TEXTAUSZUG:
####################

Frage 2: Erkläre anhand des Graphen, dass im Durchschnitt die Wachstumsrate für Mädchen über 12 Jahre abnimmt.

Hier hat zweifelsohne jemand sein Fachwissen eingebracht, dadurch aber die Übersetzung verkompliziert.Beispiel 2: "Earthquake"

A documentary was broadcast about earthquakes and how often earthquakes occur. It included a discussion about the predictability of earthquakes.

A geologist stated: "In the next twenty years, the chance that an earthquake will occur in Zed City is two out of three".

Which of the following best reflects the meaning of the geologist's statement?

A)2/3 x 20 = 13.3, so between 13 and 14 years from now there will be an earthquake in Zed City.

B)2/3 is more than 1/2, so you can be sure there will be an earthquake in Zed City at some time during the next 20 years.

C)The likelihood that there will be an earthquake in Zed City at some time during the next 20 years is higher than the likelihood of no earthquake.

####################

VORLIEGENDE EINTRÄGE:
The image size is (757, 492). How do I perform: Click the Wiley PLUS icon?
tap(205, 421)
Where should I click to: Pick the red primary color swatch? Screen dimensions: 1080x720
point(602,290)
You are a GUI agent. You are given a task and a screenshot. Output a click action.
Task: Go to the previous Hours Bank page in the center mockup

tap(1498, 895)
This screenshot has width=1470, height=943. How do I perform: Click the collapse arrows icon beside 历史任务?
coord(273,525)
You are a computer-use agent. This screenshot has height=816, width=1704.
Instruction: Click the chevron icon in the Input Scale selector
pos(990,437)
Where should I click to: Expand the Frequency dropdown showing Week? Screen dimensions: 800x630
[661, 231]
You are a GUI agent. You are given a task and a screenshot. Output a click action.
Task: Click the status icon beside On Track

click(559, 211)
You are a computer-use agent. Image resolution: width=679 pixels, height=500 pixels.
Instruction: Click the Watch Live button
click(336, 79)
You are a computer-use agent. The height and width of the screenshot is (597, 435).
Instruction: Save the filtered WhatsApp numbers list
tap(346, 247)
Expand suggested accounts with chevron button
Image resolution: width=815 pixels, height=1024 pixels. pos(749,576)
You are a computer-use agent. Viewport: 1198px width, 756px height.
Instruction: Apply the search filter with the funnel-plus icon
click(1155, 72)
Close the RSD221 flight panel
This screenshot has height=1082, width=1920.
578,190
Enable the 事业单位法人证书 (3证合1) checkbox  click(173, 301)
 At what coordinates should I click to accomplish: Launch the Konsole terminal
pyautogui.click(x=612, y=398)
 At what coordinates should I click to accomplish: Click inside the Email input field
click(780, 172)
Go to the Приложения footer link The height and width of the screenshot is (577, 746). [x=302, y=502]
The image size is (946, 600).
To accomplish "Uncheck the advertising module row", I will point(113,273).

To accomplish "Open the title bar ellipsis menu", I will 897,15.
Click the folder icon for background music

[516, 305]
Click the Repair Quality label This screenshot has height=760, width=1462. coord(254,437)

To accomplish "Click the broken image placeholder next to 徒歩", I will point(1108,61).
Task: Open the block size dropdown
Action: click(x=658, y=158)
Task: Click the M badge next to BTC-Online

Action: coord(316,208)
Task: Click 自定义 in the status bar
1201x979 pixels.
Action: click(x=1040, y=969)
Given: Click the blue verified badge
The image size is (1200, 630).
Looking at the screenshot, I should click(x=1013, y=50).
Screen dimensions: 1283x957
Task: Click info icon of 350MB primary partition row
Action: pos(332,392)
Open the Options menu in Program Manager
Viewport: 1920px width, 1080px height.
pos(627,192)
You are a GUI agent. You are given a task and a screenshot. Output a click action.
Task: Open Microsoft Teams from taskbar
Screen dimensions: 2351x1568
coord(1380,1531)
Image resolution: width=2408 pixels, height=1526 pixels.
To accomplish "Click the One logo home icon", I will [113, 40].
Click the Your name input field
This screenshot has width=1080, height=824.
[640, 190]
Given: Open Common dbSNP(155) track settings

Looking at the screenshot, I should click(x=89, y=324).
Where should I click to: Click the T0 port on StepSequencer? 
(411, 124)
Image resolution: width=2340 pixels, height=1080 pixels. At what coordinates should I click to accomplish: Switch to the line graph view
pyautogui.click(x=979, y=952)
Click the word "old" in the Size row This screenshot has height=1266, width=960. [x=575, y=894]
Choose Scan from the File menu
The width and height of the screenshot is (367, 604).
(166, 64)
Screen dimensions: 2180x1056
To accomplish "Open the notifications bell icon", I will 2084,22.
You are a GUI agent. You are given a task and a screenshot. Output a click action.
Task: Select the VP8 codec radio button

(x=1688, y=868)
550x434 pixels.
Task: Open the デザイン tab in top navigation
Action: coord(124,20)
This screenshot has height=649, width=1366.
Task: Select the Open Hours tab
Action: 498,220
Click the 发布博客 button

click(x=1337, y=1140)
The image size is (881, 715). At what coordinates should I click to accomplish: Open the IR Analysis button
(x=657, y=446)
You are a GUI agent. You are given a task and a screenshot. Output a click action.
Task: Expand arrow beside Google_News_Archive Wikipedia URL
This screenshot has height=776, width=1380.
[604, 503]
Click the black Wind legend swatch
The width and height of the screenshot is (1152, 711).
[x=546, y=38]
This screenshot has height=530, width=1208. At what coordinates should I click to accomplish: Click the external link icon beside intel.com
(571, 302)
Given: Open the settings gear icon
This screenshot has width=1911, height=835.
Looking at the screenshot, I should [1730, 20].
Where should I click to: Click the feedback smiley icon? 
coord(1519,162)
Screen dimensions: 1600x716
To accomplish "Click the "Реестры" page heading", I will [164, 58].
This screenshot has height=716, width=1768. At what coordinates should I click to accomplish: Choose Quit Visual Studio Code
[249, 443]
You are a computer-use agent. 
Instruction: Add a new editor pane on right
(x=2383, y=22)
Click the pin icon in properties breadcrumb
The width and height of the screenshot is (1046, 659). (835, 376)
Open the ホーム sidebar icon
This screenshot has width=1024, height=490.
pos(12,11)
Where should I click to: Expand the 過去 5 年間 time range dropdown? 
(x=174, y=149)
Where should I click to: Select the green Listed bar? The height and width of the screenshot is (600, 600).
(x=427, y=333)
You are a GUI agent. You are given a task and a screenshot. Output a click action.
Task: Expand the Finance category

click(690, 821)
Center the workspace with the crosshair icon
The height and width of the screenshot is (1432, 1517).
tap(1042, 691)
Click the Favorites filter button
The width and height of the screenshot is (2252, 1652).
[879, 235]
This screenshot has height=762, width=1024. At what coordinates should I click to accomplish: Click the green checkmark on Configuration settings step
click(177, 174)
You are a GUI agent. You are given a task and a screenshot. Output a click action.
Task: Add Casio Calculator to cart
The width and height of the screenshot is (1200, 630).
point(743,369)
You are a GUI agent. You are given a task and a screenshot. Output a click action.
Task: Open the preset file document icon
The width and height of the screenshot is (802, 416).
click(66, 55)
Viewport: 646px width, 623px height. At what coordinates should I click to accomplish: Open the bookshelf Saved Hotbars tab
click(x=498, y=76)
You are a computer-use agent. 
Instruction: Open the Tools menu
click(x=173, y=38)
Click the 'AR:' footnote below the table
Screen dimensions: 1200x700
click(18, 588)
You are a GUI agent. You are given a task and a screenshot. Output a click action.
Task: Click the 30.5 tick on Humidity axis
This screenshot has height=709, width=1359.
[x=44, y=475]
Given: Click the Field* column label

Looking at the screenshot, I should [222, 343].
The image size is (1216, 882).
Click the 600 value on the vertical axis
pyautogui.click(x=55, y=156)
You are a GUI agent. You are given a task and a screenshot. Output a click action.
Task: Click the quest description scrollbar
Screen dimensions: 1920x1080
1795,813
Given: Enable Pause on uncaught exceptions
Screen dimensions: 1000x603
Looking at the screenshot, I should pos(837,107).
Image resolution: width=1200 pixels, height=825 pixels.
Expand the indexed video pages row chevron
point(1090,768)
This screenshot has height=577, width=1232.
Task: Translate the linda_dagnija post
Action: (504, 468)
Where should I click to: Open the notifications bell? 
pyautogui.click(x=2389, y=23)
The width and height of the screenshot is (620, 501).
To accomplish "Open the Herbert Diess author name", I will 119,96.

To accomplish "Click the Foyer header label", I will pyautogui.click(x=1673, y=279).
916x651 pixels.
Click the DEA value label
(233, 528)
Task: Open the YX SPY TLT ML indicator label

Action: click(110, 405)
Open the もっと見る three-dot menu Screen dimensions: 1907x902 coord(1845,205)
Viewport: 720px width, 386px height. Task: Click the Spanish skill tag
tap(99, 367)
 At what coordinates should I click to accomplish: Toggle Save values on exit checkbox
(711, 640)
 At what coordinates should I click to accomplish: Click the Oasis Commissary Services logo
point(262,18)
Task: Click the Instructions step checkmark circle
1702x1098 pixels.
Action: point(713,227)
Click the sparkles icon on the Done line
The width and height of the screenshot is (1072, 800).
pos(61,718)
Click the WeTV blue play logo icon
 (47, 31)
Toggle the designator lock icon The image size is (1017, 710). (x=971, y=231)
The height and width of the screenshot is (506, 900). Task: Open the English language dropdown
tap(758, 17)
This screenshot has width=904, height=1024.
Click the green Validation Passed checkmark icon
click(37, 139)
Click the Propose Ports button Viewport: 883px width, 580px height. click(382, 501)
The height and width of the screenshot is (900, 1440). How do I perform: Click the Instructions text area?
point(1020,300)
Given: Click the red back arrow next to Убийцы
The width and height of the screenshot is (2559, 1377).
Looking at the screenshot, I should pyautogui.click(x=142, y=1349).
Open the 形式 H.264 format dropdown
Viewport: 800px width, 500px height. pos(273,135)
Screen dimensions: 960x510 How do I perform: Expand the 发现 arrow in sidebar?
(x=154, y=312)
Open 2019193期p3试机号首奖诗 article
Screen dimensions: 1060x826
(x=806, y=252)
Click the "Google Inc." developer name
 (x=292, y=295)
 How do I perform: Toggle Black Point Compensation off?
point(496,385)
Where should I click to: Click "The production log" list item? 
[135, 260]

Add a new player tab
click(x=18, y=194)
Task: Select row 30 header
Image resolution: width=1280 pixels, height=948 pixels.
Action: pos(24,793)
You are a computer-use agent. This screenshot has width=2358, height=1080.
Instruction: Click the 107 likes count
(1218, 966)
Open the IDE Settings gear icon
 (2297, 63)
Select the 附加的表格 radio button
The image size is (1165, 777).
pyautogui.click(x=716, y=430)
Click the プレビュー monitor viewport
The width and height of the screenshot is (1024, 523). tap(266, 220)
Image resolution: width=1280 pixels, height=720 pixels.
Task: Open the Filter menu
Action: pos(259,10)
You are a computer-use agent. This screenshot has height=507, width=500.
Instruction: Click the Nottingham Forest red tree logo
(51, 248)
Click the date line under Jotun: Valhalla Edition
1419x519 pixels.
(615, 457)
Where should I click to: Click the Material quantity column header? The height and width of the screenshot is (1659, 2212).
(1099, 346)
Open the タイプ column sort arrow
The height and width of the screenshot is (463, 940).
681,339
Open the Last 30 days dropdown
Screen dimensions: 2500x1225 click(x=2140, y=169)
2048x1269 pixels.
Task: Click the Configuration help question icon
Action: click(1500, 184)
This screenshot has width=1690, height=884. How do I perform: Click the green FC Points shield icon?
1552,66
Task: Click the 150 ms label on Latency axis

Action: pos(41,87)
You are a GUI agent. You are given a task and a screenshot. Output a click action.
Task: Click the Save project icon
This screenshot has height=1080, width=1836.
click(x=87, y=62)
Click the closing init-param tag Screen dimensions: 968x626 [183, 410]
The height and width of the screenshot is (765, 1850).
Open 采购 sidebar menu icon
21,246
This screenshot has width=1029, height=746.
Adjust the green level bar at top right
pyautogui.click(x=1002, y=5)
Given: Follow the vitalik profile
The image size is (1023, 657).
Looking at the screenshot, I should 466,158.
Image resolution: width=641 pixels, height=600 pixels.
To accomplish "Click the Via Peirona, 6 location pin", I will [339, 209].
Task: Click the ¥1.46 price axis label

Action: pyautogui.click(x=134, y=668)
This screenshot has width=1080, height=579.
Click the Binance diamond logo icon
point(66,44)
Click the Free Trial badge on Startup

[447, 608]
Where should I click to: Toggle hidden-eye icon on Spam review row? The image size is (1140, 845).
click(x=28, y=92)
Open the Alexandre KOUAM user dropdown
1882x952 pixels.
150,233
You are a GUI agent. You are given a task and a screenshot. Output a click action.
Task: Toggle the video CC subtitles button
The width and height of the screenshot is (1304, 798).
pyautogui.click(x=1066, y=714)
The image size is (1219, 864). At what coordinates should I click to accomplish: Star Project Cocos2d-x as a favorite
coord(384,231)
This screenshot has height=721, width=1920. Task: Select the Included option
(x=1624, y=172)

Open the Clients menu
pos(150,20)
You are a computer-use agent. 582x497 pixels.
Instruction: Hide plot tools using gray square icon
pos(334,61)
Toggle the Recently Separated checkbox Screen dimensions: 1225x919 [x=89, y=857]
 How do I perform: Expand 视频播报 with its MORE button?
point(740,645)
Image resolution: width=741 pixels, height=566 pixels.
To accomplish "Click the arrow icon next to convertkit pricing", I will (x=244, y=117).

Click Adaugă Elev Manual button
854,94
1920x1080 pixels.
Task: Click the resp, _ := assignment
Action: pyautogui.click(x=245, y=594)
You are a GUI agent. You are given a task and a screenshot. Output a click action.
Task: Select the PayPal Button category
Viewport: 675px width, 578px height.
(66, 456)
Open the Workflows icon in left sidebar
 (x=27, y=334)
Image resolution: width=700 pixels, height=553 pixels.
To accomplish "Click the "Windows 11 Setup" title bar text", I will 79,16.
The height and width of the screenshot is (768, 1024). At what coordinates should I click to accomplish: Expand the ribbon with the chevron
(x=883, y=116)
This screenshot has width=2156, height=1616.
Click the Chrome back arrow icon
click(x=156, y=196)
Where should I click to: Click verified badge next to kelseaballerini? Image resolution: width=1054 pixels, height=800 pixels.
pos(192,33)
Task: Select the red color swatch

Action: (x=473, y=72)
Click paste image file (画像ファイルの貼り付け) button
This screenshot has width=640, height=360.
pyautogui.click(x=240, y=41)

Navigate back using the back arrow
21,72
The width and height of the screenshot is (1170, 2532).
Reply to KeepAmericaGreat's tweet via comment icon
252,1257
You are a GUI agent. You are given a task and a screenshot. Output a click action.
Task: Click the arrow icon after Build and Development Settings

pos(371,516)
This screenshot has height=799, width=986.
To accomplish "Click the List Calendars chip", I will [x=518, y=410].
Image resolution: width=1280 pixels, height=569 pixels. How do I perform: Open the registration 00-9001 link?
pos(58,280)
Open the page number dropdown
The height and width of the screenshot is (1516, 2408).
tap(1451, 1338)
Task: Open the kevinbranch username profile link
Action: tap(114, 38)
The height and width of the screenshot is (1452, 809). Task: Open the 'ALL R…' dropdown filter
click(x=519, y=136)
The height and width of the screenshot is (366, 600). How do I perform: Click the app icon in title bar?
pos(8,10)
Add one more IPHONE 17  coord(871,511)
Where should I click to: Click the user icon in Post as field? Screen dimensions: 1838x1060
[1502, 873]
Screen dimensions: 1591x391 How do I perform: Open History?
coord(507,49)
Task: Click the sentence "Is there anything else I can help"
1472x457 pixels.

####################

ZU BEARBEITEN:
**A.** Tausche im Textauszug von „A documentary was“ bis „the geologist's statement?“ das Wort „documentary“ gegen „report“ aus und gib diesen Abschnitt so wieder.
**B.** Wie hoch ist laut dem Geologen im Textauszug die Wahrscheinlichkeit, dass es in den nächsten zwanzig Jahren in Zed City ein Erdbeben gibt?
**C.** Zähle alle Zahlenangaben auf, die im Textauszug in Antwortmöglichkeit A vorkommen.

LÖSUNGEN DER AUFGABEN:
**A.**
A report was broadcast about earthquakes and how often earthquakes occur. It included a discussion about the predictability of earthquakes.

A geologist stated: "In the next twenty years, the chance that an earthquake will occur in Zed City is two out of three".

Which of the following best reflects the meaning of the geologist's statement?

**B.** Zwei von drei.

**C.** 2/3, 20, 13.3, 13, 14